During the season in which I had charged God with being unjust, heartless or simply uninvolved, I had been saying things like this: "How can all powerful LOVE continue to allow the harm we people do to one another to continue? How can LOVE continue to allow children to be raped and mutilated and forced to murder their family members? How can LOVE continue to allow mothers to watch multiple babies die in their arms from malnutrition and disease? How can LOVE watch gentle boys who find sanctuary and love in their mother's embrace to grow up and become misogynists who beat their wives into submission or set them aflame generation after generation?"
"GOD, How can you make it so exceedingly difficult for people who suffer greatly from abuse, extreme poverty, oppression and hatred passed from generation to generation to find a way out of fate and into freedom? I cannot bear to think about this suffering for more than a few months. How can you bear this hate and destruction continuing year after year and generation after generation? How can LOVE not move to end it?"
All these agonized questions slowly settled on the picture of Jesus, the suffering servant, the son of God, bearing our sorrows, our sins, our sicknesses, our suffering on the cross.
The crosses generally worn and displayed by Protestants in the U.S. are "empty" crosses, with the body of Jesus removed and the focus of the resurrection: "Christ has won! Christ has power over death! Christ has new life for me!" But the crosses displayed and worn by Catholics often are a crucifix, depicting Jesus' body nailed to the cross, with a focus on the suffering Jesus, the Jesus who bears in his body the sin and sorrow of the world, the sin and suffering of every man, every woman, every child.
"Jesus Christ...the same yesterday, today and forever... bore our sins in his body on the tree....He was despised and rejected by men, a man of sorrows, and familiar with suffering...Surely he took up our infirmities and carried our sorrows...Yet it was the LORD's will to crush him and cause him to suffer...After the suffering of his soul, he will see the light of life and be satisfied; by his knowledge my righteous servant will justify many, and he will bear their iniquities...he bore the sin of many, and made intercession for the transgressors."

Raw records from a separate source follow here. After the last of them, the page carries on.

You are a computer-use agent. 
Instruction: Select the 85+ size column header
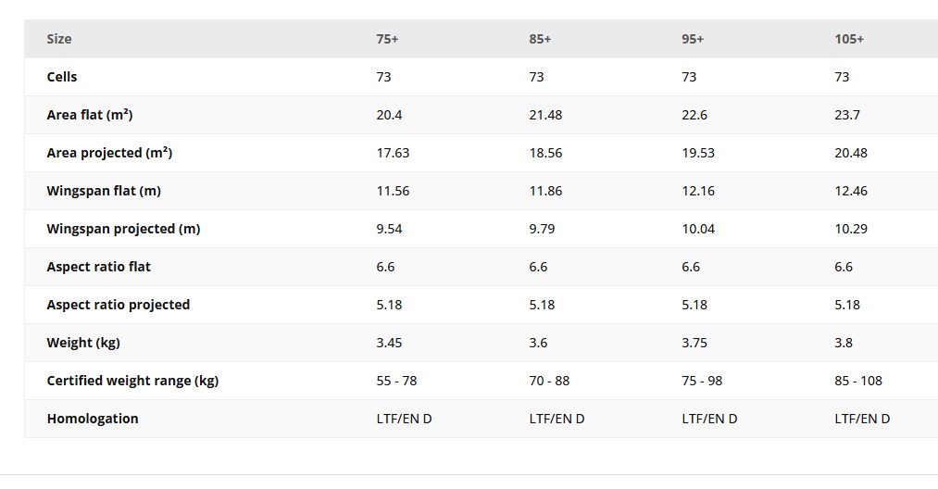[x=541, y=39]
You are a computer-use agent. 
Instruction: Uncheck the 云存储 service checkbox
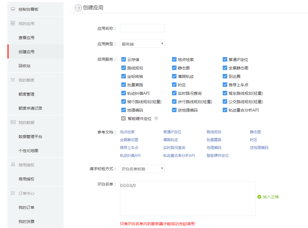123,59
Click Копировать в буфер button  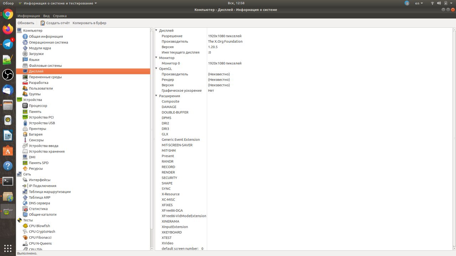pos(89,23)
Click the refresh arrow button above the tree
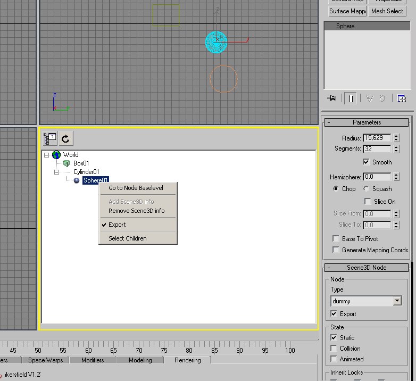Viewport: 416px width, 381px height. pos(65,138)
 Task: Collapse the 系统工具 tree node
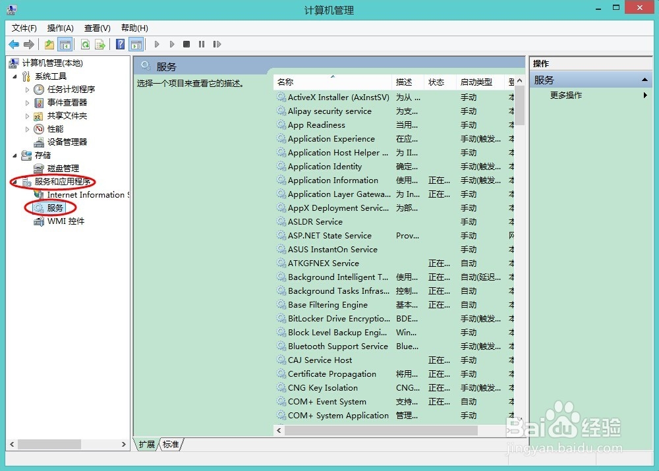[x=14, y=76]
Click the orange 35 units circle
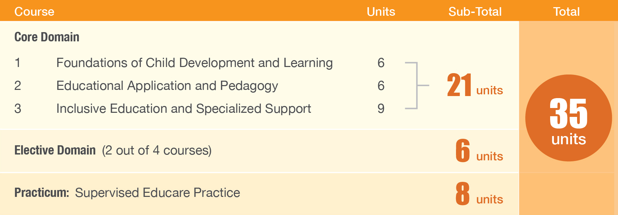618x215 pixels. point(569,118)
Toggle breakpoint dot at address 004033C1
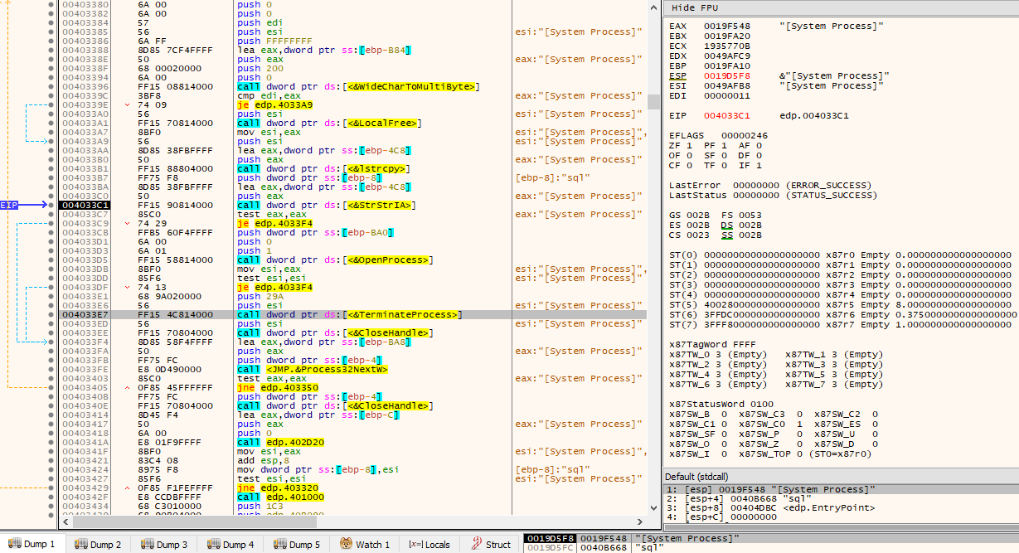Viewport: 1019px width, 553px height. point(52,205)
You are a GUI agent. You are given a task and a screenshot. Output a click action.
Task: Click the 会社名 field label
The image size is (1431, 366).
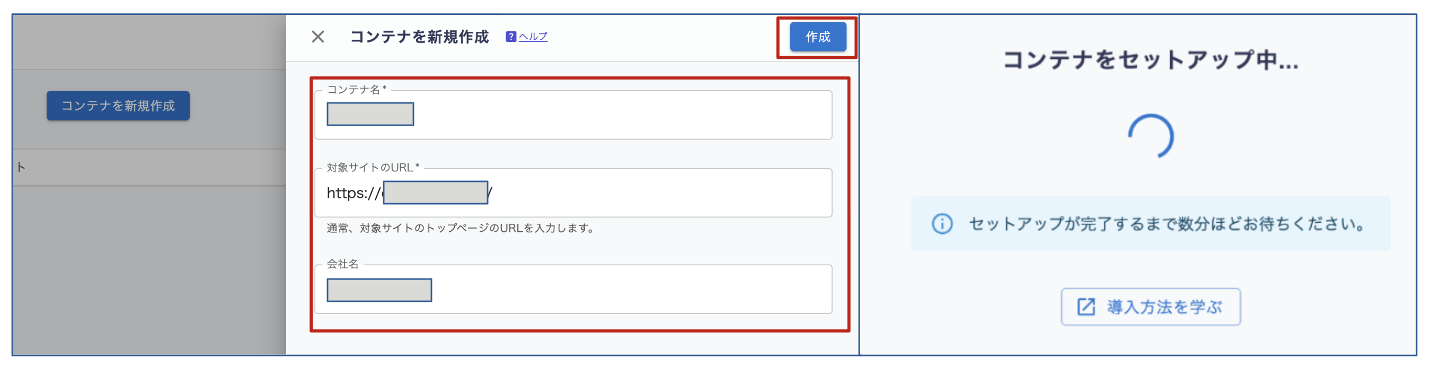point(343,264)
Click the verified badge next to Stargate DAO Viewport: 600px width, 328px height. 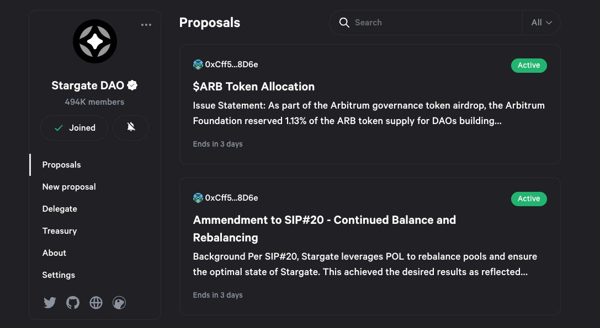point(132,85)

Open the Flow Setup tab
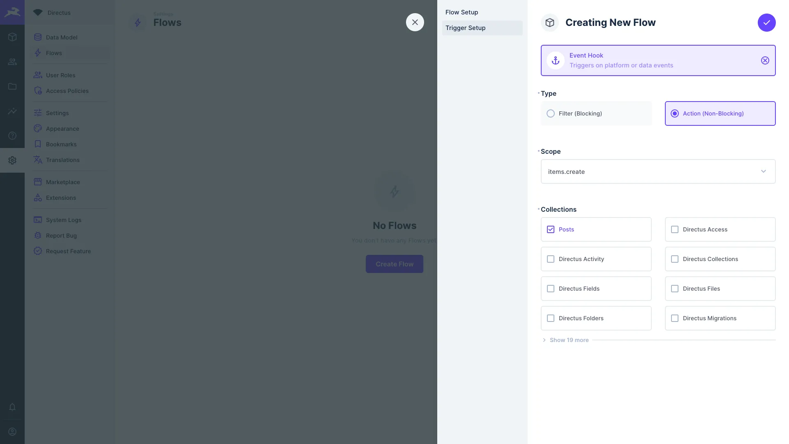[x=461, y=12]
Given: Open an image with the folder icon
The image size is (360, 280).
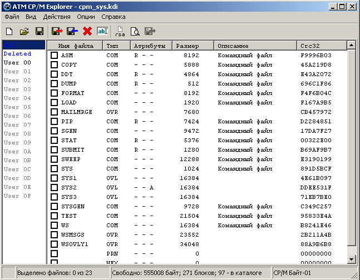Looking at the screenshot, I should 24,31.
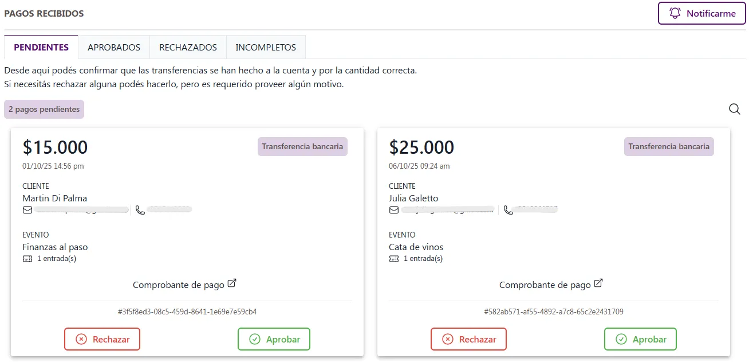Image resolution: width=749 pixels, height=362 pixels.
Task: Switch to the APROBADOS tab
Action: [x=113, y=48]
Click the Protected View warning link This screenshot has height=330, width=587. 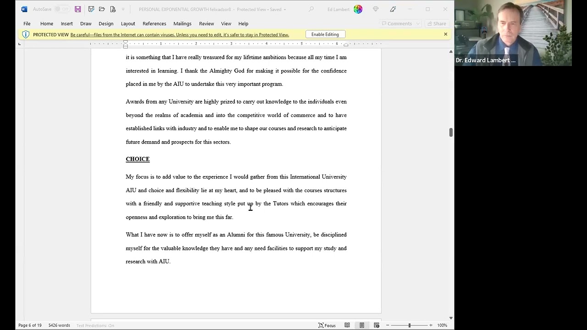coord(180,35)
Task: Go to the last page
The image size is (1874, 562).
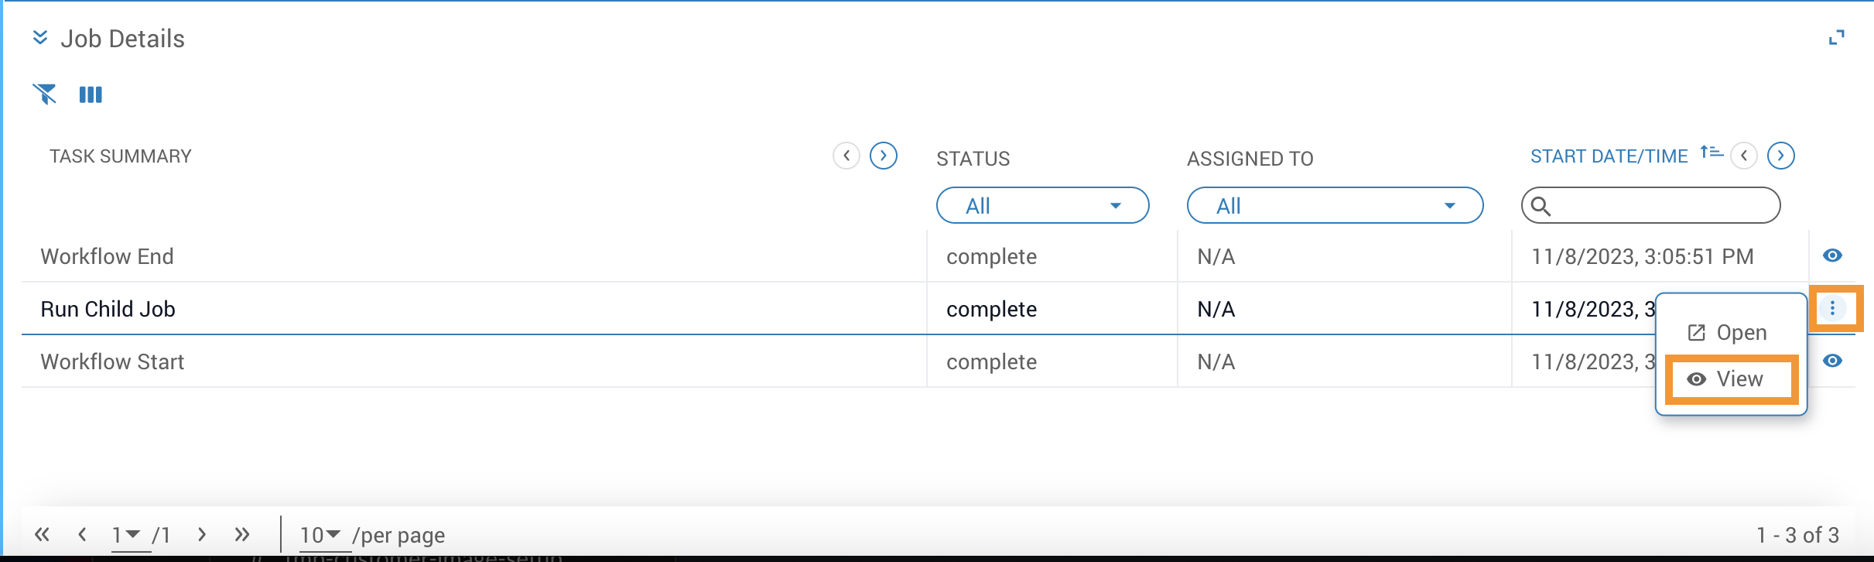Action: (x=242, y=534)
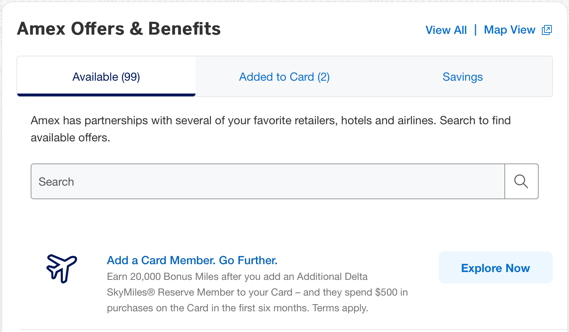Focus the empty Search placeholder text

[x=56, y=181]
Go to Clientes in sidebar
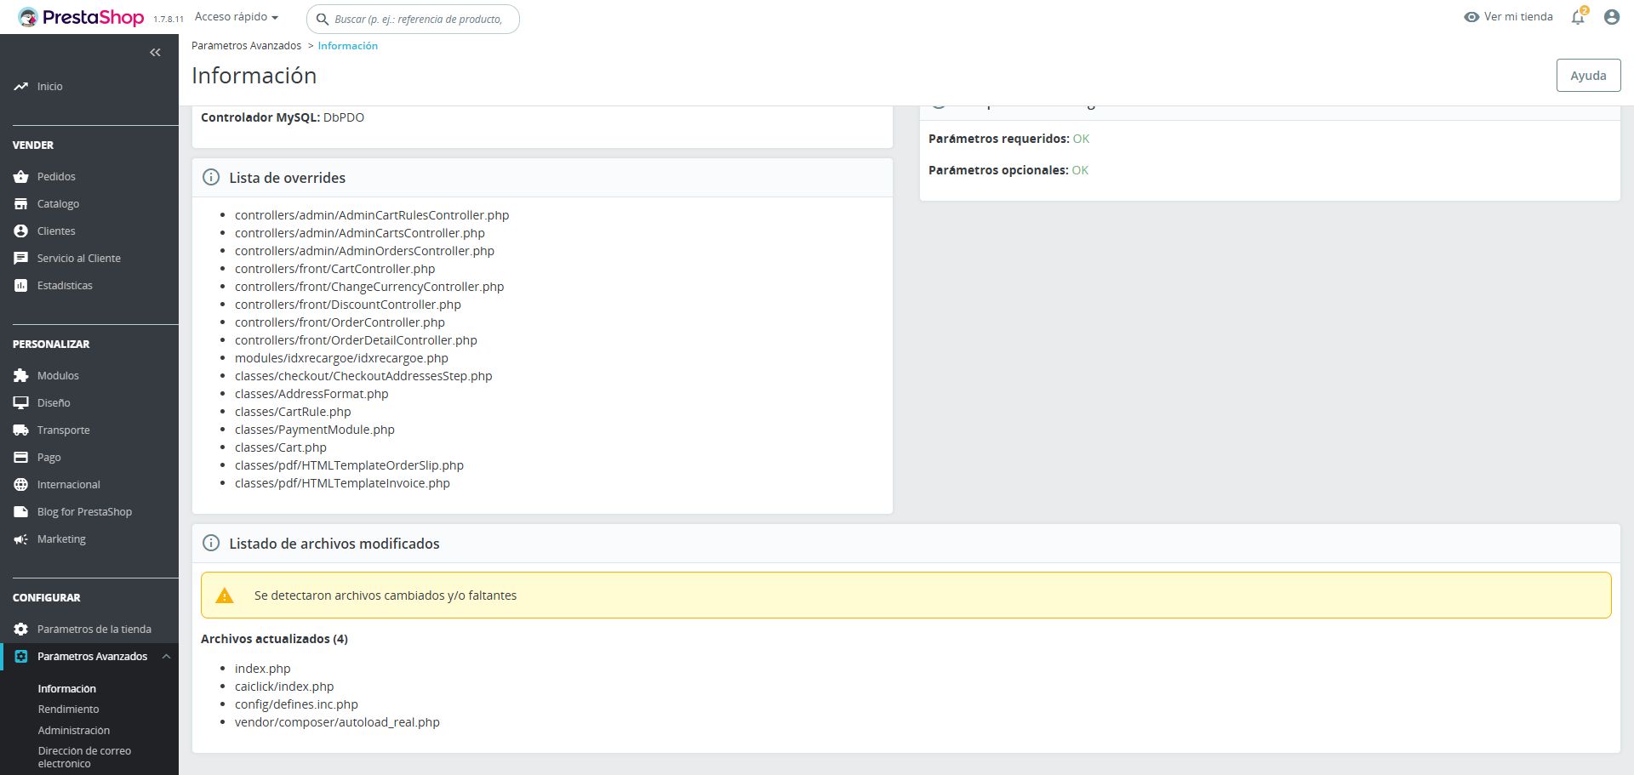 click(56, 231)
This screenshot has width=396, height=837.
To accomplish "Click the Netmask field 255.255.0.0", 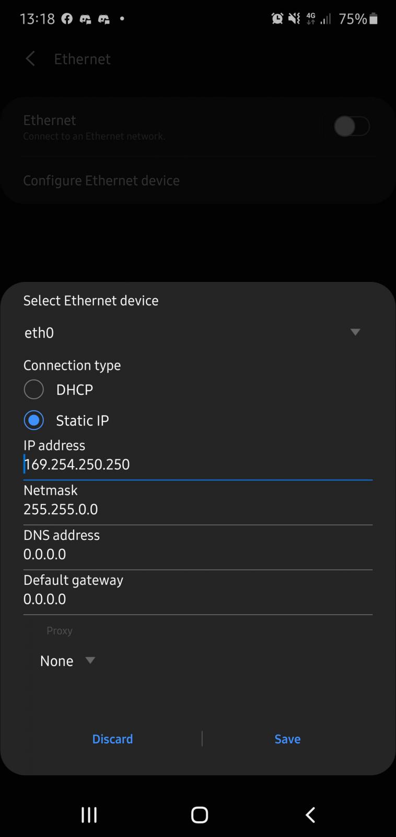I will coord(197,510).
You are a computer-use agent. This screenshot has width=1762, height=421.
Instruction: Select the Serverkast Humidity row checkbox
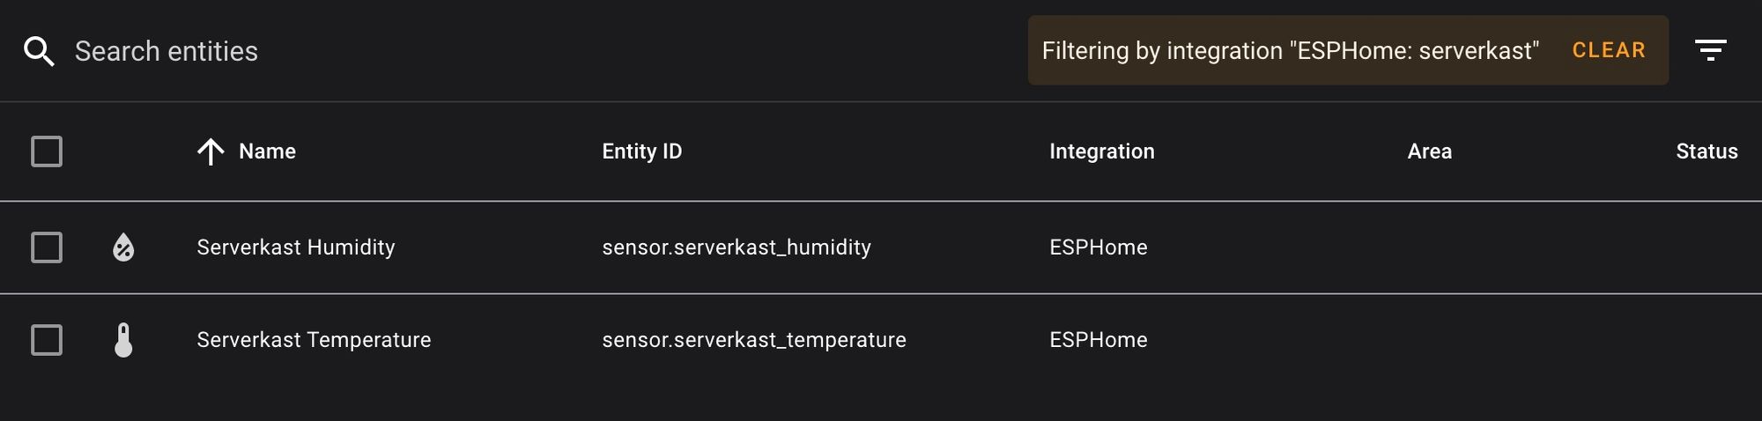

This Jesus, the one one who was despised and rejected, this Jesus who shows me the heart of the eternally present-tense "I AM", this Jesus who suffers when others suffer...who feels our pain and weeps with us over death and destruction has been sitting shiva with me during these years, sitting beside me, waiting for the quiet space that comes after a paroxysm of mourning, waiting to lift my chin so I might look into his eyes - a man of sorrow, acquainted with grief.
Now, six years after the prayer, I know this man of sorrows, acquainted with grief, in a way I did not know him before the prayer, before these years....I know him from inside his overwhelming, love-driven sorrow... the sorrow his eyes reflect because he experiences our pain with us.
Note: Pictured above is a wonderful holocaust memorial statue at Temple B'Nai Israel in Clearwater, FL.